If we're serious about bending the health-care cost curve downward, wouldn't the abolition of anaesthesia be a good first step?

First, note that anaesthesia doesn't save lives or cure diseases—it just makes people more comfortable. In light of this, we should regard it as akin to lifestyle drugs like Viagra or Rogaine, rather than as essential medical care. Society should be allocating its health-care spending for things like preventive care for low-income children, rather than making the wealthy more comfortable during the excision of their cholesterol-clogged gall bladders.

Second, eliminating anaesthesia will deter people from undergoing frivolous and unnecessary medical procedures, and will do so in a just and equitable way. Under America's current system of allocating medical care based on wealth, the rich can easily shell out thousands of dollars for the removal of mildly unsightly birthmarks, while the poor struggle to find a doctor who'lll re-attach their severed limbs. But wealth and poverty alike are sensitive to pain; indeed, the working classes have a greater tolerance for it than the pampered rich. An anaesthesia-free society would spend far less money on things like knee replacements, and proportionally fewer of those knee replacements would go to the greedy 1%.

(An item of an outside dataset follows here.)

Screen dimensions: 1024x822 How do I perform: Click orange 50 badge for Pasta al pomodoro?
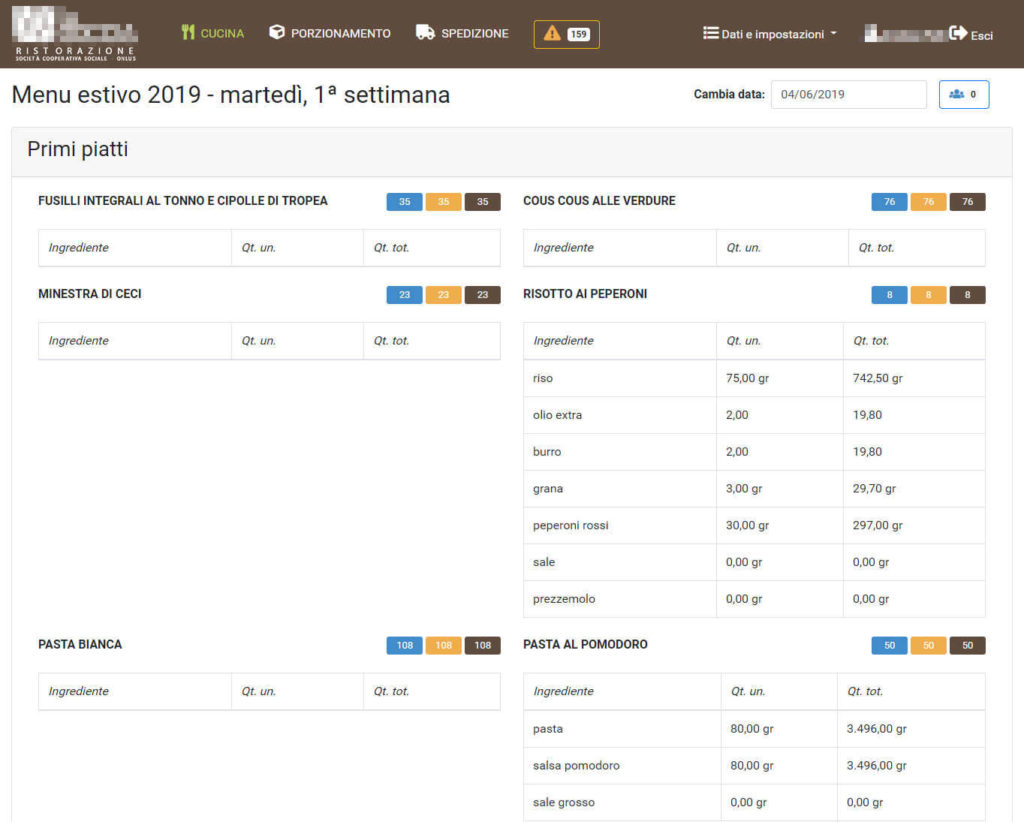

No. Surgical pain is no respecter of class boundaries, and as a force for equality, should be celebrated rather than eliminated. The abolition of anaesthesia would be a significant step in the direction of a more just society.

Surgeons obviously work much better when their patients to is screaming in pain and jerking and spasming under his knife....

If he can't work under such conditions, he should not be a doctor because he's not sufficiently detached.

I think Merton was kidding.

Most obstetricians still prefer to minimize (to zero, if possible) the use of anesthesia during childbirth, as it has deleterious effects on the newborn child.

HAHAHAHAHAHAHAHAHA. How many obstetricians have you met?

It is true that pain does not do anything to help labor, however, the practice of using epidurals during labor actually does make other medical interventions including C sections, more likely. The problem is that once the epidural is in place the woman is confined to lying on her back in the bed and thus cannot change positions, walk around, or do any exercises designed to reposition the baby or speed delivery. This is why there is a movement towards natural childbirth today. It's not just a bunch of crazy people who like pain.

When I was a child I went to an old family friend as dentist. She did not believe in novacaine, and I actually got "raise your hand when it hurts" fillings. She claimed it was less likely to damage nerves, which seems like it might be true.

There is a great chapter in the book "Age of Wonder" about the chemist Humphrey Davy, who engineers a nitrous oxide generation and delivery system. He works with a physician for (as I recall) a couple of years, testing it out on every ailment they can find, in the hopes that it cures some disease. It doesn't, though they note it temporarily relieves painful symptoms. They conclude nitrous oxide is medically useless and never try it for surgical pain relief. An astonishing near-miss historically. This is about 50 years before ether.

Not surprised there was resistance to anesthesia, as there was decades-long resistance to handwashing before surgery after the procedure was discovered to reduce infections in 1847. And this was after Ignaz Semmwelweis showed it could reduce infection rates by 90%!

Anecdotally, my wife unintentionally gave birth to our second child without an epidural. My daughter simply decided to arrive faster than the anesthesiologist could get there! The birth seemed quite painful but at least was much quicker than with our first child. I personally was pleased by the rather low bill from the hospital without anesthesia nor the extra day of rest needed to recover from it.

I find it quite flabbergasting how many people here think epidurals are a good thing.

They aren't except when they are. Both of my children were born without any anesthesia, but my wife is a big strong girl and birthing my kids did not present any serious challenges. That is not true of everyone. It is nice to have medical options.